Research Flashcards
What are qualitative methodologies in veterinary research?
Explore, explain and describe society: ideas, processes, people’s interpretations of their experiences and people’s actions and practices.
Build textual data using conversations, documents, observations.
What are the properties of qualitative research methodologies?
- Different in different disciplines
- Robust, systematic, informed
- Reliable, valid and credible
- Ethical, reflexive and critical
List examples of qualitative methodologies.
Interviews
Sampling
Focus groups
Content and discourse analysis
Ethnography
Participant observation
What data do interviews provide?
- Information about people’s perceptions and experiences
- Understanding people’s motivations and rationales for actions
- Understand a social phenomenon
What are the 3 types of interviews?
- Structured interviews
- Semi-structured interviews
- Open-ended interviews
Name 6 types of sampling.
Random
Systematic
Stratified
Quota
Purposeful
Snowball
What data is achieved through focus groups?
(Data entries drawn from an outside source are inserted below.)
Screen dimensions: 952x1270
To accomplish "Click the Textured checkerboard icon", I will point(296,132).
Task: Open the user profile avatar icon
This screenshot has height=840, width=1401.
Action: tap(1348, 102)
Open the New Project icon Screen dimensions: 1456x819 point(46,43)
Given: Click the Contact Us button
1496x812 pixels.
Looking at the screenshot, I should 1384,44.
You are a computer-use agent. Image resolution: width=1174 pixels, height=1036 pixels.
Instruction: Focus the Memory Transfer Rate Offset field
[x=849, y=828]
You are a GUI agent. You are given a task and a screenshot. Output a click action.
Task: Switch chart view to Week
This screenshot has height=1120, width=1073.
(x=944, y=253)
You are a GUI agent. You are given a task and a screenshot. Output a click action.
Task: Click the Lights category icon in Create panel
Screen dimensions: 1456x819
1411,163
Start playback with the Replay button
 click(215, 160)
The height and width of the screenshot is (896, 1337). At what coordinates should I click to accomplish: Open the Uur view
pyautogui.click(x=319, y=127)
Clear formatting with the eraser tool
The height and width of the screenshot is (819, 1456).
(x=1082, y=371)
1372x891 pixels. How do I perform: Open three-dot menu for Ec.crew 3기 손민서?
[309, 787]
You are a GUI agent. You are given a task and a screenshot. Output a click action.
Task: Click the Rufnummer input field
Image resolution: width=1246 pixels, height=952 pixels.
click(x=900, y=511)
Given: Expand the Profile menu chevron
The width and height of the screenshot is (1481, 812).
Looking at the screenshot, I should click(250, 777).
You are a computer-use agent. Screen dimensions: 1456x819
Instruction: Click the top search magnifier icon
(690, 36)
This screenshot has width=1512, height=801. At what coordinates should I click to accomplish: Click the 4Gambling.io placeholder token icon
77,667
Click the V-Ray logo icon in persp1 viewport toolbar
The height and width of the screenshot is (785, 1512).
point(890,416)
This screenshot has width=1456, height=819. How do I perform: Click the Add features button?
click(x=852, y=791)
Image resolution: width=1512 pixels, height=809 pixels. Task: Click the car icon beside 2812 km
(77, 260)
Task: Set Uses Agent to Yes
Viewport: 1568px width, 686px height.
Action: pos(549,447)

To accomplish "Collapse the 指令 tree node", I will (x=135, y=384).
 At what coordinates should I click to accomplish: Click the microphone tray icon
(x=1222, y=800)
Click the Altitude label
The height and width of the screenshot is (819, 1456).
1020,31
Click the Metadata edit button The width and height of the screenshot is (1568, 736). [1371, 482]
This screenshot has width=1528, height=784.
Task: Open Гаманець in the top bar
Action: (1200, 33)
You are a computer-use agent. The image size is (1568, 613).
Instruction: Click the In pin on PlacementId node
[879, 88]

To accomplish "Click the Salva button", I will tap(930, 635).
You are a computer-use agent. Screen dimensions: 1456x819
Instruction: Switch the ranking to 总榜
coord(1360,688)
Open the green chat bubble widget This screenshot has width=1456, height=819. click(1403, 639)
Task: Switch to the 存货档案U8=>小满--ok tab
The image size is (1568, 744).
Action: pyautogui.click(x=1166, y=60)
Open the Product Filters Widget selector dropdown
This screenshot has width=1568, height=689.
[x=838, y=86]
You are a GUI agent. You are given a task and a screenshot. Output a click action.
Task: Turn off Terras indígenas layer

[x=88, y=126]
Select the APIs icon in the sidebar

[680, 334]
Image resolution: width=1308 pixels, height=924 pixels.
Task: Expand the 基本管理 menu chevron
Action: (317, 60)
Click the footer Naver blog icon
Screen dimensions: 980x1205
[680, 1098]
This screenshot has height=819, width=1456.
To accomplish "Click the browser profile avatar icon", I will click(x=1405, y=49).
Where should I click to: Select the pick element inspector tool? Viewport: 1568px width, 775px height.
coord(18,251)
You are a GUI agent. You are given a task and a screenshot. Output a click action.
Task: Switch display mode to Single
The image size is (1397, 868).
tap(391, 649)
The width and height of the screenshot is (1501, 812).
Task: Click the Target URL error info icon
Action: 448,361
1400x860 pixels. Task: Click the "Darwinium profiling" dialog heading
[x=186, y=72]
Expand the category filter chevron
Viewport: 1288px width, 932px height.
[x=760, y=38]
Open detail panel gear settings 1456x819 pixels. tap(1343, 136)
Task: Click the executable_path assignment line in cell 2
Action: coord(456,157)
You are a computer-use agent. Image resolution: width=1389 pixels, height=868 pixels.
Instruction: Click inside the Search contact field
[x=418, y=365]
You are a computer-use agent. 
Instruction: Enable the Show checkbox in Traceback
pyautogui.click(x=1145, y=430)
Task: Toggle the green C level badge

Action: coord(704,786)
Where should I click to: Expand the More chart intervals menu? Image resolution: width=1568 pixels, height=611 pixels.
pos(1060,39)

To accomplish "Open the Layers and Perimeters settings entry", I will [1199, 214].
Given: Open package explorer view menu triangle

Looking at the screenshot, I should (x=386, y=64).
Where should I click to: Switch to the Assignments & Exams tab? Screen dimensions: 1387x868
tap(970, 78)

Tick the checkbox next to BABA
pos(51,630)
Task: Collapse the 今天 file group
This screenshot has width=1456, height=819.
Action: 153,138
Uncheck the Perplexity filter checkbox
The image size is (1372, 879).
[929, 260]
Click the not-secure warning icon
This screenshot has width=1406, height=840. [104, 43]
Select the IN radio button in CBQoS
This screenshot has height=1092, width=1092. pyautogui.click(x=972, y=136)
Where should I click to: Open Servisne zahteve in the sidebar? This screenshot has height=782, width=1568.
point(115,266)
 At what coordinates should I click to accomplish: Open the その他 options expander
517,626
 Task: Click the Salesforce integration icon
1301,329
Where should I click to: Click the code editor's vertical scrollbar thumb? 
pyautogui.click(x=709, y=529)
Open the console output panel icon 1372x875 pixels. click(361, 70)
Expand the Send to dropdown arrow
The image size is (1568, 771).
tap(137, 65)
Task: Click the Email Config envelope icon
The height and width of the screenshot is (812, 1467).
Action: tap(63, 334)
- Origins in market research, heavily used in political campaigns
- Explore community issues
- Multiple views about an issue, establish priorities, arrive at consensus
- Re-design of veterinary medicine records
- Needs of pet-keepers during evacuation
How do focus groups compare and contrast to interviews?
- Similar process to build topic guide
- But less an interviewer and more a facilitator
- Focus on answers but also on dynamics
- So usually requires 2 people - facilitation and note-taking
What data is achieved from content and discourse analysis?
- How topics are talked about and what does this say about them
- How arguments are built, how they are framed, how narratives have changed and with what impact
- Individual, institutional, corporative, societal
What data is achieved through ethnography and participant observation?
- Researcher experiences life from the participants’ view
- Describe a whole community/social issue
- Describe and understand ‘from within’
How do ethnography and participant observation differ?
Level and length of embeddedness – ethnography is over a longer time
How does ethnography and participant observation compare and contrast to interviews and focus groups?
- Can involve all methods but must include observation
- Becoming part of the community or shadowing
- Asking questions, taking notes, constant reflection
- Listening to what people say and observing what they do
What are the challenges associated with ethnography and participant observations?
- Access is harder as the researcher is stepping into their place and life
- A lot more intense
What is observed upon ethnography and participant observations?
Actions, interactions, conversations and the role of objects and rules, places, senses, moods. But also what/who is not said, done or present.